| Отрывок из источника |
>>>>

В этом-то и состояла основная трудность. Абу-л-Фида был сирийским принцем и жил через семь столетий после Пророка. Его жизнеописание Мухаммада, как и другие части его труда, есть в основном пересказ более раннего историка, Ибн ал-Асира, который умер в 1233 году, также через много веков после Пророка. Но и Ибн Ал-Асир, в свою очередь, почти полностью опирался на еще более раннего историка, Мухаммада ибн Джарира ат-Табари (умер в 923 г.), лишь опуская цепочки ссылок на авторитеты и произвольно приводя в соответствие разные версии. Табари, со своей стороны, цитирует или кратко пересказывает нескольких более ранних авторов: Ибн Са'да (умер в 843 г.), который опирается на своего предшественника и учителя, ал-Вакиди (умер в 823 г.); Ибн Хишама (умер в 834 г.), который отредактировал труд своего предшественника Ибн Исхака (умер в 768 г.). Это приводит нас если и не к I веку хиджры, то по крайней мере к достаточно близкой к нему дате. Но насколько достоверны приводимые упомянутыми авторами сведения?

В очерке, впервые опубликованном в Revue des Deux Mondes в 1851 году, Эрнест Ренан заметил, что ислам — последнее религиозное творение человечества и притом более всего известное. Способность создавать религии, утверждал он, отмерла, как и способность порождать языки, в наш зрелый, склонный к размышлению век, и нам теперь трудно, если не невозможно, понять утраченный инстинкт, которым род человеческий обладал в детском возрасте. Тем более важно, что происхождение ислама известно нам так хорошо и в таких подробностях, тогда как происхождение прочих древних религий затеряно в видениях и мифах: «La vie de son fondateur nous est aussi bien connue que celle des reformateurs du XVIе siecle. Nous pouvons suivre annee par annee les fluctuations de sa pensee, ses contradictions, ses faiblesses[88]»[89].

Говоря это, Ренан имел в виду Сиру, великое традиционное жизнеописание Пророка, которое мусульмане читали и лелеяли более тысячи лет. Сиру европейская наука узнала только в XIX веке, но текст Абу-л-Фиды, опиравшийся, пусть и через несколько промежуточных этапов, на Сиру, был достаточно близок к первоначальному тексту, чтобы дать читателю определенное представление о его содержании и характере.

Мысль составить связное повествование о жизни Пророка возникла в мусульманской общине достаточно поздно, и возникновение ее было обусловлено отнюдь не интересом к истории. Самые ранние биографические сведения о Пророке можно найти в двух группах источников. Одна из них — обширный свод преданий, включающий записи деяний и высказываний, приписываемых Пророку. После смерти Мухаммада мусульмане столкнулись с самыми разными проблемами и трудностями, которых при его жизни никогда не возникало и относительно которых Коран, соответственно, не давал прямых указаний. Со временем установился принцип, согласно которому непререкаемым был не только Коран, но и личный пример и прижизненные наставления Пророка. Его суждения и изречения были соответственно собраны, классифицированы и собраны в огромные корпусы традиций. Хотя собирателей и исследователей традиций интересовал в первую очередь материал, на котором могли бы строиться юридические, доктринальные и ритуальные установления, собрание включали также множество нарративного или житийного материала. В принципе в любом собрании традиций имелись разделы, посвященные жизнеописанию и военным кампаниям Пророка.

<<<<

| Сохранённые данные |
>>>>

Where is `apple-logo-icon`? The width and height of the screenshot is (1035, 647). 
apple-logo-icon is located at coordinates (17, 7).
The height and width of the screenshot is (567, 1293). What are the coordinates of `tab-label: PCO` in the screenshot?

<<<<

| Задачи |
- a) Сократите абзац отрывка, который начинается словами «Говоря это, Ренан». Главные факты должны остаться.
- b) Перепишите из отрывка текст между словами «Говоря это, Ренан» и «содержании и характере.» включительно.
- c) В каком году, согласно отрывку, умер историк Ибн ал-Асир?

| Ответы |
- a) Ренан имел в виду Сиру, традиционное жизнеописание Пророка, которое мусульмане читали больше тысячи лет. Европейские учёные узнали о Сире только в XIX веке. Однако текст Абу-л-Фиды восходил к Сире через несколько промежуточных этапов и был достаточно близок к ней, чтобы дать представление о её содержании и характере.

- b)
Говоря это, Ренан имел в виду Сиру, великое традиционное жизнеописание Пророка, которое мусульмане читали и лелеяли более тысячи лет. Сиру европейская наука узнала только в XIX веке, но текст Абу-л-Фиды, опиравшийся, пусть и через несколько промежуточных этапов, на Сиру, был достаточно близок к первоначальному тексту, чтобы дать читателю определенное представление о его содержании и характере.

- c) В 1233 году.